Description of the task ->
Exactly as they appear, please output the lines from the one with "467x350 pixels." through the end of the material, without pictures.

Data records ->
============================================================

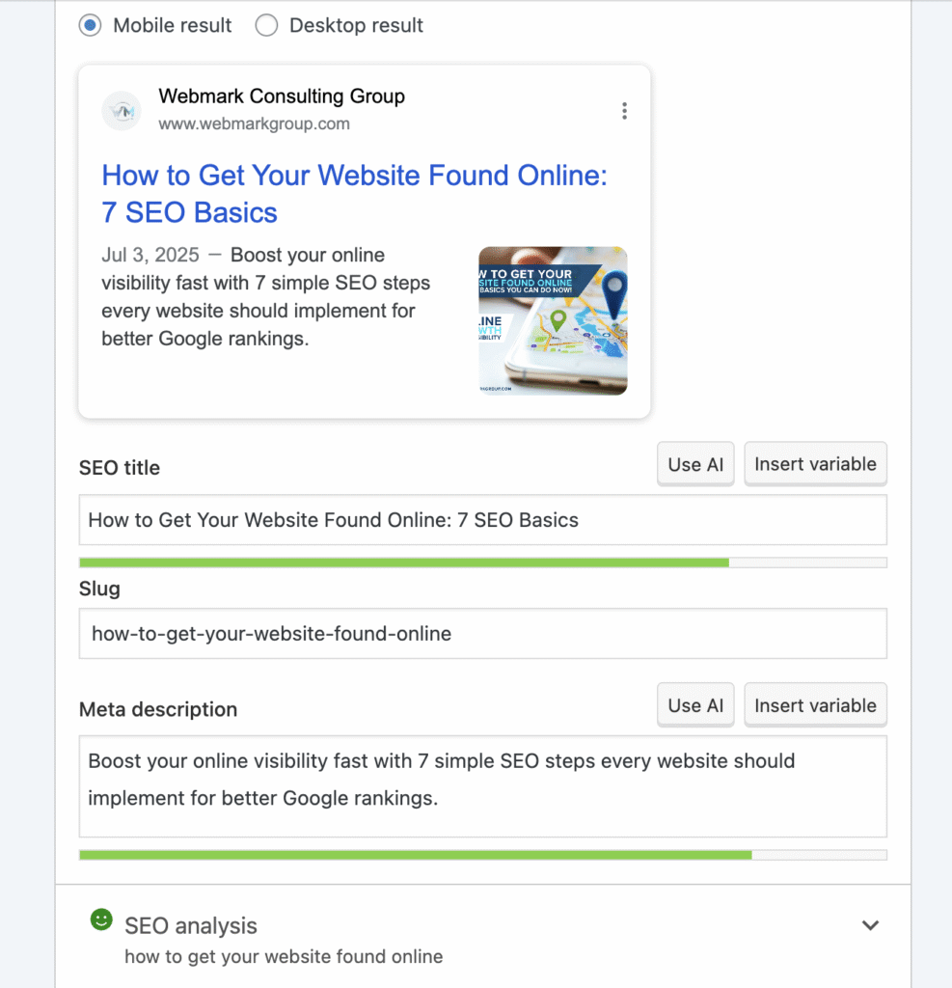Click the green smiley SEO analysis icon
This screenshot has width=952, height=988.
tap(101, 920)
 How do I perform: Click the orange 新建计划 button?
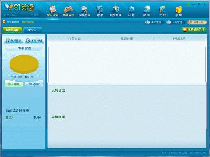click(x=197, y=22)
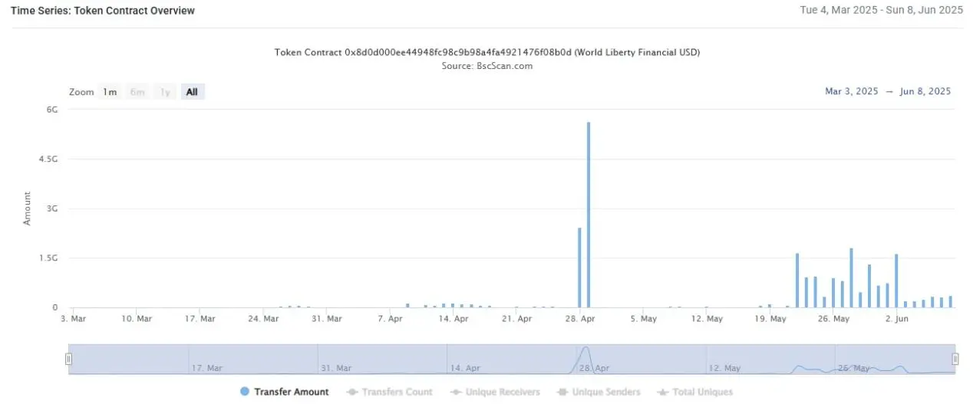The height and width of the screenshot is (404, 973).
Task: Edit the Jun 8, 2025 end date
Action: pyautogui.click(x=925, y=91)
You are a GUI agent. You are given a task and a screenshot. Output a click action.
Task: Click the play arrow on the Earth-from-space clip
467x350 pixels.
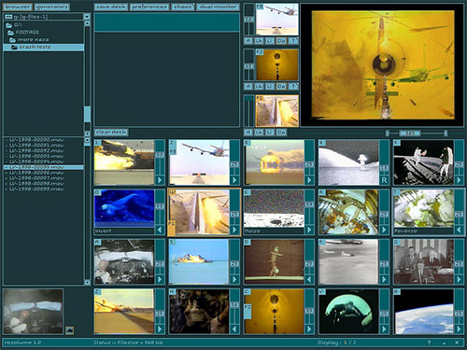pos(459,329)
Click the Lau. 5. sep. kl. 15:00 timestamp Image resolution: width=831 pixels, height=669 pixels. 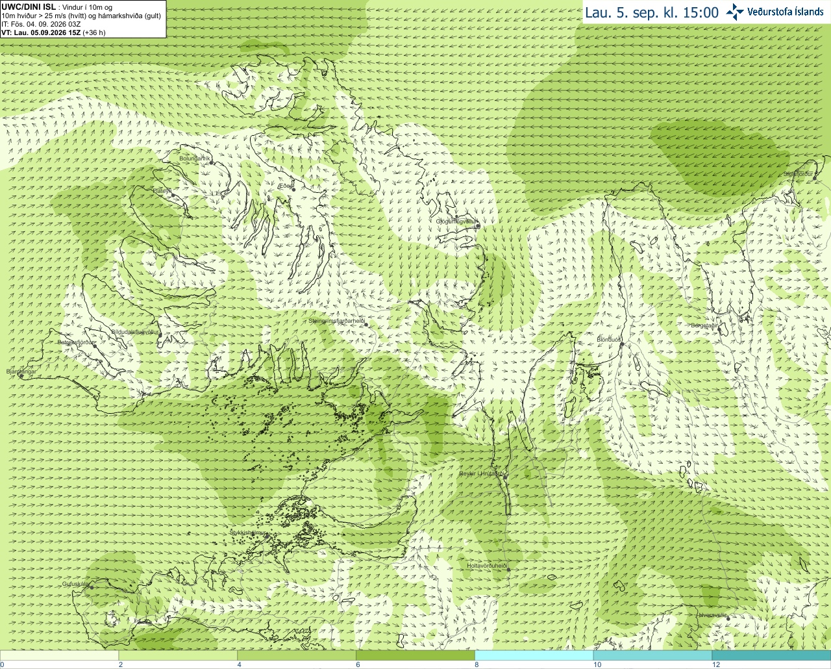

============================================================

Finished task ->
467x350 pixels.
pos(459,329)
Click the Lau. 5. sep. kl. 15:00 timestamp Image resolution: width=831 pixels, height=669 pixels. 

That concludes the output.